Comptez une trentaine d’heures de jeu pour arriver au bout de ces cinq parcours. Certains pourraient reprocher au jeu une forme de lassitude, particulièrement lors du milieu de la route B qui est majoritairement identique à la route A. Cependant il me parait difficile de reprocher cela au jeu tant cela sert son propos. Les cycles reprennent leurs cours, avec leur dose de répétitivité voir de lassitude. Après tout, la vie humaine n’est-elle pas souvent lassante et répétitive ? Ces notions sont imprimées au fer rouge dans le jeu car c’est à nous qu’il s’adresse directement. Nous les joueurs, nous les humains. Nous poussant à nous interroger sur les cycles individuels et collectifs de notre histoire qui forme la base de l’humanité. Toutefois, rassurez vous il n’est en aucun cas question de refaire 5 fois la même aventure avec quelques changements mineurs. Le jeu a énormément de grands moments à offrir, notamment lorsque l’on arrive au début de la partie C, nous faisant comprendre que jusqu’à présent nous n’avions fait qu’effleurer tout ce que le jeu a à nous proposer. Cette partie C correspond surement aux heures les plus magistrales qu’un jeu m’ait offertes ces dernières années. NieR: Automata c’est le pari fou de parler au sein de la même oeuvre de la manipulation comportementale au sein d’une collectivité, des conséquences d’une Intelligence Artificielle débridée et de la force des liens qui nous unissent. Rien ne passe sous le radar de l’auteur, tout ce qui touche à l’humanité est traité : nos cellules, notre histoire, nos Idéologies, nos croyances et notre obsession à créer du sens dans l’existence. Taro Yoko veut raconter toute l’humanité sans rien omettre, dans sa grandeur comme dans ses échecs, dans sa magnificence comme dans sa monstruosité.

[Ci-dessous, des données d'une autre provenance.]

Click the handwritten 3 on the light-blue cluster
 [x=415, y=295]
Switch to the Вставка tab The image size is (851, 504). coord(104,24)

NieR: Automata la beauté de l'humanité

 

Une symbiose ludico-narrative.

NieR: Automata est présenté comme un Action RPG, aux grosses allures de Beat Them All, développé par les rois du genre, à savoir Platinum Games. Ce jeu est beaucoup plus que cela et pourrait presque se présenter comme une anthologie schizophrénique de l’histoire du jeu video. De mémoire, j’ai rarement vu autant de systèmes ludiques différents et maitrisés au sein d’un même titre. Nous commençons à peine l’aventure que le titre nous prend au dépourvu en ne nous mettant pas dans une situation que nous serions en droit d’attendre vu la catégorisation du jeu. Dès les premières minutes nous sommes catapultés dans une séquence de gameplay 3D de type Shoot Them Up qui saura flatter la nostalgie de ceux qui ont connu la grande époque des jeux de type Asteroids ou Gradius. Je m’attendais à incarner uniquement des androïdes armés d’épées et devant découper en morceaux des hordes de machines, voilà que je prends une première claque ludique en moins de 5 minutes de jeu, alors que le titre me demande de prendre les commandes d’un vaisseaux et de virevolter entre les tires des machines adverses que je dois abattre afin d’amorcer mon atterrissage sur le lieu de la mission. Le jeu ne se prive pas non plus de se changer en Beat Them Up 2D avec la vue de coté, en jeu de plateforme et en jeu de shoot avec la vue au dessus du personnages comme pouvaient le faire les premiers GTA. Ces variations de gameplay s’effectuent grâce à des transitions d’angle de caméra d’une fluidité absolue, donnant un rythme incroyable aux péripéties traversées.  La fluidité est sans aucun doute ce qui caractérise le mieux le coeur du gameplay de NieR: Automata et la variation de tous ces systèmes qui gravitent ensemble. Tout cela est possible grâce à la maestria des équipes de Platinum Games qui parviennent à créer un équilibre parfait entre une prise en main relativement simple et une technicité suffisante pour parler aux fans des productions passées du studio. Les combats prennent rapidement des allures titanesque, nous mettant au coeur de situations grouillantes de nombreux détails à gérer en même temps pour le joueur. La grandeur de ces affrontements oblige le joueur à ne pas essayer de tout voir pour gérer au mieux ces situations mais l’incite à ressentir ce qui se passe à l’écran, manette en main, donnant ainsi une résonance ludique aux bandeaux portés sur les yeux par les androïdes : Voir ne sert à rien, il faut ressentir le monde.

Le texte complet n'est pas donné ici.